On June 18, 2003, CCR filed the second amended complaint. This complaint added several new claims based on information made available through the OIG report. Defendants filed a supplemental motion to dismiss the new claims, and a second round of briefing occurred.
In December 2003, a second OIG report was released, documenting in graphic detail the physical and verbal abuse that INS detainees held at the MDC suffered at the hands of MDC officials and the inhuman conditions in which they were confined.
On September 13, 2004, CCR filed the third amended complaint, which named as defendants 28 MDC employees, included wardens, lieutenants, correctional officers, and counselors, added a eighth plaintiff, and several Federal Tort Claims Act claims against the United States. Defendants once again moved to dismiss the new claims, and the parties engaged in a third round of briefing.
In October of 2004, Judge Gleeson allowed Plaintiffs to begin discovery with respect to Plaintiffs conditions of confinement and excessive force claims. Document discovery began shortly thereafter.
In early 2006, four of the plaintiffs in the Turkmen case were paroled into the United States to have their depositions taken. Non-citizens barred from re-entering the United States have never before been allowed to enter our country for the purpose of pursing a civil case. The United States would only allow their return on the condition that the plaintiffs remained in the custody of the United States Marshall Service for the entirety of their stay. They were not permitted to leave their hotel, nor contact their family or friends at home or in the United States. The plaintiffs accepted these onerous conditions in order to better present their testimony.

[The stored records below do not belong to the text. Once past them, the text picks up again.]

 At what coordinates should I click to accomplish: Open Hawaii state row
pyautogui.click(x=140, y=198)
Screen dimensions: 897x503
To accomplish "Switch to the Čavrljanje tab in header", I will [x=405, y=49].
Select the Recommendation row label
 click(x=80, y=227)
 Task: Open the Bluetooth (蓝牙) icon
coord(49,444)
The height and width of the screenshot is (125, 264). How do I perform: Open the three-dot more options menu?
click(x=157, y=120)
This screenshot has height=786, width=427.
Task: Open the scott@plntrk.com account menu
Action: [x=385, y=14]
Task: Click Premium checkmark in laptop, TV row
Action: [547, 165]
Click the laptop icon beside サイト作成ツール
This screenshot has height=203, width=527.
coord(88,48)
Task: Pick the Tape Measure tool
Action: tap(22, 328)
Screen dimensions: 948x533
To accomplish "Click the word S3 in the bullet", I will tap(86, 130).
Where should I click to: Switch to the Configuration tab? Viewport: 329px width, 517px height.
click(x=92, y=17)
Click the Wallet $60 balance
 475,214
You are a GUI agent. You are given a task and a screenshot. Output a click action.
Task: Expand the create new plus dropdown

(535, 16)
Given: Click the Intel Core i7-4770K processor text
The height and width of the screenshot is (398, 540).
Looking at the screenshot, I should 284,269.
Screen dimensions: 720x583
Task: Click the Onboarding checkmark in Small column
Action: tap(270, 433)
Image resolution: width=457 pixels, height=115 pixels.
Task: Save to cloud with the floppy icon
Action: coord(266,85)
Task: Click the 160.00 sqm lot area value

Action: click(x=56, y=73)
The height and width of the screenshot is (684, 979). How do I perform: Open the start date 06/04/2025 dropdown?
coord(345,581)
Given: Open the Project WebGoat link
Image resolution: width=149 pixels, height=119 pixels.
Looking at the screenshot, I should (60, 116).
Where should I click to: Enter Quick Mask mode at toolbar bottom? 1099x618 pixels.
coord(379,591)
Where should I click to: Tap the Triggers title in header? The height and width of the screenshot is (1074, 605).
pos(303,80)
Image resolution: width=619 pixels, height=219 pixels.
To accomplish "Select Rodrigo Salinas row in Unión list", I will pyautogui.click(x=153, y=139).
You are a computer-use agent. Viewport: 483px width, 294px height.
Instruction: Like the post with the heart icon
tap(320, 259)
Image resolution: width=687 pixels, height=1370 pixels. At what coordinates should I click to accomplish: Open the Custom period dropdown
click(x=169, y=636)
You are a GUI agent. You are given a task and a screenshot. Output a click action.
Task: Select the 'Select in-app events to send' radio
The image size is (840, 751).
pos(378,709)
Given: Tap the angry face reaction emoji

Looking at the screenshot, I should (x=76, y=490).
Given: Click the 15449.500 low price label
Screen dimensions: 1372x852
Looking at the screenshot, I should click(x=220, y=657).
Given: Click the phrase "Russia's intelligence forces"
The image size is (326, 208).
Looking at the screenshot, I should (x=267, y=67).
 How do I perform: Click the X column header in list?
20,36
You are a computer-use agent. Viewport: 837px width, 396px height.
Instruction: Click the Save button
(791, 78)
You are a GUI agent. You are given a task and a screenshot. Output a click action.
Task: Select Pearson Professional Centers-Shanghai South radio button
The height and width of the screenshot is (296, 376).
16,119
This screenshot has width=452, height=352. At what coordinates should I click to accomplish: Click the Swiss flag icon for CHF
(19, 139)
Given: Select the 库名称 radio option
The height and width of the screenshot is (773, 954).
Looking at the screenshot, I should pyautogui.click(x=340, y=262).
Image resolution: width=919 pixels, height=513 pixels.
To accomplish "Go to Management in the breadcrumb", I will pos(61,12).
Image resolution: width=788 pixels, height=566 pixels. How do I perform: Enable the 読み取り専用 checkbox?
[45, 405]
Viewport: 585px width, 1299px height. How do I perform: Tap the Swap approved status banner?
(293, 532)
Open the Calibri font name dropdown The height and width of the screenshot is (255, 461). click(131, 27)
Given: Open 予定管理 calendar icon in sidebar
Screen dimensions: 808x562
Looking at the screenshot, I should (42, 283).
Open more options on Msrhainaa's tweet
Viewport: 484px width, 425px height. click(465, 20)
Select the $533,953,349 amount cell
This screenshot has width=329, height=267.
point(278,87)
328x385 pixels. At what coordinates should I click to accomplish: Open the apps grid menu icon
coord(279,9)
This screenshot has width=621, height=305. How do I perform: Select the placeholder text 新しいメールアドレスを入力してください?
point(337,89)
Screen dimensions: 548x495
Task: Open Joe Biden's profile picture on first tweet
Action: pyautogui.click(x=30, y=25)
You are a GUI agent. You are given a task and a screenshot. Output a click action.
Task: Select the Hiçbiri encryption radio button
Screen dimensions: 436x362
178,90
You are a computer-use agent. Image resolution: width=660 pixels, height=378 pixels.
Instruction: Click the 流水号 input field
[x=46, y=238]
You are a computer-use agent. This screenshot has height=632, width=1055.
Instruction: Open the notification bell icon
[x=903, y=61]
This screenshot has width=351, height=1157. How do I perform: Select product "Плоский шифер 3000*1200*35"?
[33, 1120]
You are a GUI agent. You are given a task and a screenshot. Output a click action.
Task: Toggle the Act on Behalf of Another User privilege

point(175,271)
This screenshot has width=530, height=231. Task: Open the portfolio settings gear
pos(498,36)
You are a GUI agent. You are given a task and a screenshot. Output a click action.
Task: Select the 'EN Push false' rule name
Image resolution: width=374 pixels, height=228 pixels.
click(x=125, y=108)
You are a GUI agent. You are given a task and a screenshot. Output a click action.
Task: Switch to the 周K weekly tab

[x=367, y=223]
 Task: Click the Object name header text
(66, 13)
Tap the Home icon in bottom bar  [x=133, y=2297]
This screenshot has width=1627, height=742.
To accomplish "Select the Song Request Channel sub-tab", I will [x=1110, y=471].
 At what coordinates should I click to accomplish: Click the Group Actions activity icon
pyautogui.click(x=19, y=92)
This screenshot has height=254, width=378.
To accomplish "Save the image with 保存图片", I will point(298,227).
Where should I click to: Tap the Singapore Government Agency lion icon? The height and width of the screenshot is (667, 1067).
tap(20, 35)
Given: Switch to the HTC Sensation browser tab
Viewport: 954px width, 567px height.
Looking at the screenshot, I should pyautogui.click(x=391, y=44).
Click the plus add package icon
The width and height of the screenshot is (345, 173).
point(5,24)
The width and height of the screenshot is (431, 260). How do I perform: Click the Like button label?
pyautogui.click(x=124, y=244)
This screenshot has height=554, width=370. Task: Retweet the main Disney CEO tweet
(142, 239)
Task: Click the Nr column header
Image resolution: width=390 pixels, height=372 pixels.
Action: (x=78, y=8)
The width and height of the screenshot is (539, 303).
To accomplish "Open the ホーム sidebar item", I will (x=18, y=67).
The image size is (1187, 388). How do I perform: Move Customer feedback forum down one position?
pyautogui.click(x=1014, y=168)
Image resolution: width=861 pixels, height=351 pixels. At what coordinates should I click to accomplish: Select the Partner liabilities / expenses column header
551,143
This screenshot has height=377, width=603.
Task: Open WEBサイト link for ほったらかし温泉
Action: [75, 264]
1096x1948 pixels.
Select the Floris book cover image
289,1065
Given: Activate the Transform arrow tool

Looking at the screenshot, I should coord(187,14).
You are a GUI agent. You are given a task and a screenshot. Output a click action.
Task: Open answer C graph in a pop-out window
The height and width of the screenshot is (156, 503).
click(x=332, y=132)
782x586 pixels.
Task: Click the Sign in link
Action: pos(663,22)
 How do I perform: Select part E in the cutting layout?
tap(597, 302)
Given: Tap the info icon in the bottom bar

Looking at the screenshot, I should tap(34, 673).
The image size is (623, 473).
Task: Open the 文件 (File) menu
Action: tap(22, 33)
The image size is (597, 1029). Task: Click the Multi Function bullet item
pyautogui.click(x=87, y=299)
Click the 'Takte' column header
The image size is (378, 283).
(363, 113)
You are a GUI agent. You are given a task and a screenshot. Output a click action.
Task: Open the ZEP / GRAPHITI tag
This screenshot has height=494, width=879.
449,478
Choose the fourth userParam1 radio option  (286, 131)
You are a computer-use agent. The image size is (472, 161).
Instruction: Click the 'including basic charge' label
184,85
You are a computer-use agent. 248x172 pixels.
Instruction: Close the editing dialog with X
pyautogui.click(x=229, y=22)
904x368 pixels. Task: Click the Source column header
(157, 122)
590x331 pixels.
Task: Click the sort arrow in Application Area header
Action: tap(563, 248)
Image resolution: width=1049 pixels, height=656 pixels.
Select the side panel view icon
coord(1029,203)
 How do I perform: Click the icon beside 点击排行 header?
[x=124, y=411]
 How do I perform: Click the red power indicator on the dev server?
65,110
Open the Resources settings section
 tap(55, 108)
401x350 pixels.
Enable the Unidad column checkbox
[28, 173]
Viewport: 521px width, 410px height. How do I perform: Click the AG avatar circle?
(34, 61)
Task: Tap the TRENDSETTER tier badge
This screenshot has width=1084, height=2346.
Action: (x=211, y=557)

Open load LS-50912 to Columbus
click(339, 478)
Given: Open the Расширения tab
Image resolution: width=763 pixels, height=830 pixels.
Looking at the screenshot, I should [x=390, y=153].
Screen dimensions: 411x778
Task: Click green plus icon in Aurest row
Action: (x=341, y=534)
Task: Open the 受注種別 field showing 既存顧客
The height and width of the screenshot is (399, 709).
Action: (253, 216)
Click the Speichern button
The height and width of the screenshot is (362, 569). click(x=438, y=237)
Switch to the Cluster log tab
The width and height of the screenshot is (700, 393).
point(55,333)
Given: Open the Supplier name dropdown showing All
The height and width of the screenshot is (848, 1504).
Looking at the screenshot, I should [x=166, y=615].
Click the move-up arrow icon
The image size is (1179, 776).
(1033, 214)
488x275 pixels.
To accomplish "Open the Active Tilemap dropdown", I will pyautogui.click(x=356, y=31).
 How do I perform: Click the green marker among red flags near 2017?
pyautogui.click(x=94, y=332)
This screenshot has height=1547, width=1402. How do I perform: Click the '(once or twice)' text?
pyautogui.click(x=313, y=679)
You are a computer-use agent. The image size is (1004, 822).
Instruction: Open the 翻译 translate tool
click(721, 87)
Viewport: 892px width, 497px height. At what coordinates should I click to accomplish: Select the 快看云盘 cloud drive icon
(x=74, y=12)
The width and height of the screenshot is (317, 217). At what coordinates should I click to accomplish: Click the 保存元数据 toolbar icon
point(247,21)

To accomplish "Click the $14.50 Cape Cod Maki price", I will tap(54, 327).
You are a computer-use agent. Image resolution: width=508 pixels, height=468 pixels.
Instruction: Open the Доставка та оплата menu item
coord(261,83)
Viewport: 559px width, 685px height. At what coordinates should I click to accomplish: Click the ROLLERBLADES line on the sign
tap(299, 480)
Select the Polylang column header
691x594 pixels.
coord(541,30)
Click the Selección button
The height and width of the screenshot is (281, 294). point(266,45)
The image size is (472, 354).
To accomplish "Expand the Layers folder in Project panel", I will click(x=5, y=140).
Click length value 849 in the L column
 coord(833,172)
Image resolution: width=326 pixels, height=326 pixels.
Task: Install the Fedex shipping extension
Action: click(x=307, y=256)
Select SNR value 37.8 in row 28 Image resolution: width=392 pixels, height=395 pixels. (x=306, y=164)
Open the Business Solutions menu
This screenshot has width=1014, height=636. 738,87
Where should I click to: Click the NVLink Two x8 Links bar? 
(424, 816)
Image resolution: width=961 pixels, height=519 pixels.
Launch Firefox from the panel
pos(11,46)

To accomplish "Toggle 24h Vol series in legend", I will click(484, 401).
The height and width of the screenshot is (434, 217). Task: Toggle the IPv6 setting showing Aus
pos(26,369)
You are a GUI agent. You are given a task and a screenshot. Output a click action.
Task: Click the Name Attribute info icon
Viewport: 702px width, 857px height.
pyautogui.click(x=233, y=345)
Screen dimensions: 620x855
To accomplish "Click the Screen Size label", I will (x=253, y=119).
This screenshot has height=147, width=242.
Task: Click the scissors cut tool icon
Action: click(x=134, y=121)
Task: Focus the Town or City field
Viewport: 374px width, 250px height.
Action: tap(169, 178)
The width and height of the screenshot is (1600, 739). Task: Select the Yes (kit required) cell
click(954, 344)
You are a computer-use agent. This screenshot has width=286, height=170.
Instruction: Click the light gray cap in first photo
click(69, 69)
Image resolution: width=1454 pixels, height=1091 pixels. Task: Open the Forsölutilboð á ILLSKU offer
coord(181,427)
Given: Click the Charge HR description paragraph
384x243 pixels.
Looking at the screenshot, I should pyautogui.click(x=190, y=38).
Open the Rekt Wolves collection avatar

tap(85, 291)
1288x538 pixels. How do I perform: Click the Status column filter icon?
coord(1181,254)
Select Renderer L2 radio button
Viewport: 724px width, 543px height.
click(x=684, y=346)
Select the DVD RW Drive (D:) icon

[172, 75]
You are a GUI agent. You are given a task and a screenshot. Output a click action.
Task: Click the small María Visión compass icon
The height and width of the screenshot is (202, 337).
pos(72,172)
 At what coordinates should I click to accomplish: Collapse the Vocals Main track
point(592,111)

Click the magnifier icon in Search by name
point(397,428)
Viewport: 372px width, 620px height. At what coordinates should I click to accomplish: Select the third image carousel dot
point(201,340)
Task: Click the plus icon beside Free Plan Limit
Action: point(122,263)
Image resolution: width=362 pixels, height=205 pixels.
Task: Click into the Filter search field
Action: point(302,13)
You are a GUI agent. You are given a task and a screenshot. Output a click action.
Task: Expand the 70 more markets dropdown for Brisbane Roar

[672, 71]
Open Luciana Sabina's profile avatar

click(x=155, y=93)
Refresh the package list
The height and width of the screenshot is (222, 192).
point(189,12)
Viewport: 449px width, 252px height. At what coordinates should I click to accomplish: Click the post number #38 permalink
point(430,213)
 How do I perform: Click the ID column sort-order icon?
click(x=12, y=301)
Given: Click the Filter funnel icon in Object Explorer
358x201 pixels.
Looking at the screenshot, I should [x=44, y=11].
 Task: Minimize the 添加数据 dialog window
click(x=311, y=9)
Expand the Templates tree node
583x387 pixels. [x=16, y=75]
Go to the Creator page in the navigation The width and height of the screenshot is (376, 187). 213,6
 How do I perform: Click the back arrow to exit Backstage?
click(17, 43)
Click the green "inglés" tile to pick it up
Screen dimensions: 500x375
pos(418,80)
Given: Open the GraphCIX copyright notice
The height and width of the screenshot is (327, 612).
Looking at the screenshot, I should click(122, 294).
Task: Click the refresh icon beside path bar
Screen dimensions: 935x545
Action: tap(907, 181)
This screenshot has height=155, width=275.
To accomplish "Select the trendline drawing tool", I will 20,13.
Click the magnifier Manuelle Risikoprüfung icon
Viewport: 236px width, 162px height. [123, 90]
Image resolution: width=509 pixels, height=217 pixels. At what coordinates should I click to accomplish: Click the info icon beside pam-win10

In spring of 2006, in response to revelations about the Bush administration's warrantless domestic spying program, CCR demanded to know whether communications between CCR and the Turkmen plaintiffs were being intercepted and revealed to government attorneys or defendants. The United States government vigorously fought to avoid stating whether or not it had access to surveillance of CCR attorneys in the case.
On May 30, 2006, Magistrate Judge Gold ordered all defendants, witnesses, and government attorneys involved in the case to admit or deny whether they are "aware of any monitoring or surveillance of communications" between CCR attorneys and their clients. The United States objected to Magistrate Judge Gold’s order before the District Court.
On June 14, 2006, Judge John Gleeson in the Eastern District of New York decided defendants' motion to dismiss, originally filed in August of 2002. Judge Gleeson dismissed the claims challenging plantiffs’ prolonged detention but allowed the conditions of confinement and racial & religious discrimination claims to proceed. CCR sought and received permission from the court to appeal the dismissal immediately.
On October 3, 2006 District Court Judge John Gleeson upheld Judge Gold’s order regarding surveillance, and gave the United States a limited period of time to provide the court with an in camera assurance that no intercepted communications were being used in the case.
In April of 2007, the Department of Justice announced criminal indictments against eleven current and former MDC employees, including three of the Turkmen defendants. The defendants are charged with physical attacks against MDC prisoners (not the 9-11 detainees) occurring between 2002 and 2006. Several defendants pled guilty and other went to trial. Ten of the eleven defendants were ultimately convicted.
In the spring of 2007, the parties filed a cross appeal of Judge Gleeson’s decision on the motion to dismiss before the second circuit.
On February 14, 2008, CCR attorney Rachel Meeropol argued the appeal before the Second Circuit Court of Appeals. We are currently awaiting the decision.